Viitorul Ianca
- Full name: Clubul Sportiv Viitorul Ianca
- Nicknames: Alb-vișinii (The White and Burgundies) Iancanii (The People from Ianca)
- Short name: Ianca
- Founded: 14 March 2003; 22 years ago
- Ground: Ștefan Vrăbioru
- Capacity: 4,000
- Owner: Ianca Town
- Chairman: Francisc Chiriac
- Manager: Nicușor Baldovin
- League: Liga IV
- 2024–25: Liga IV, Brăila County, 2nd of 12
| Home colours | Away colours |

= CS Viitorul Ianca =

Romanian football club

Clubul Sportiv Viitorul Ianca, commonly known as Viitorul Ianca (/ro/), or simply as Ianca, is a Romanian football club based in Ianca, Brăila County. Founded in 2003 as the second team of town, after Liga III member Petrolul Brăila, the club reached the third tier twice, now being the only active football club in the locality known for oil exploitation.

==History==

===Golden years of football in Ianca (1969–2007)===
The history of professional football from Ianca started in 1969, with the foundation of Petrolul Brăila, club that promoted for the first time in the Divizia C at the end of the 1981–82 season. After only one season the club changed its name in Petrolul Ianca Brăila, in order to highlight the town where the home matches were played. Ianca is a well known place in Romania for oil exploitation, from there coming the name Petrolul (Oil in English) and the yellow and blue combination of colours, inspired by the one used by Petrolul Ploiești or Flacăra Moreni, other teams that represented towns in which the oil extraction was the main economical engine. Although launched harder in the Romanian football elite due to the smaller economic strength of the locality and the lower importance of the drilling rig, compared to Ploiești or Moreni, Petrolul Ianca Brăila had a brilliant journey in the late 1980s and with consistent developments during the 1990s.

*Exercise set*:
**A)** In the Viitorul Ianca text, swap "Brăila County" for "Galați County" and write the passage out again, beginning at the words "Clubul Sportiv Viitorul Ianca, commonly" and stopping after "for oil exploitation.".
**B)** According to the Viitorul Ianca text, at the end of which season was Petrolul Brăila first promoted to the Divizia C?

*Data provided*:
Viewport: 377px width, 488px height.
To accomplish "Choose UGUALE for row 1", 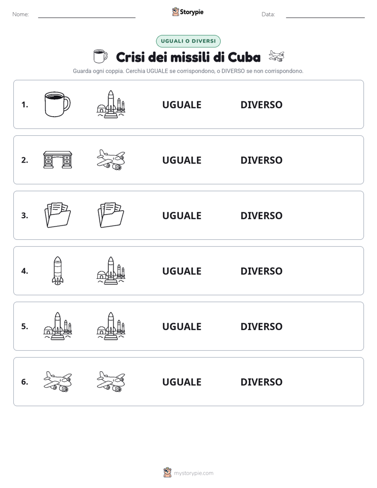I will click(x=182, y=105).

*Full solutions*:
**A)**
Clubul Sportiv Viitorul Ianca, commonly known as Viitorul Ianca (/ro/), or simply as Ianca, is a Romanian football club based in Ianca, Galați County. Founded in 2003 as the second team of town, after Liga III member Petrolul Brăila, the club reached the third tier twice, now being the only active football club in the locality known for oil exploitation.

**B)** At the end of the 1981–82 season.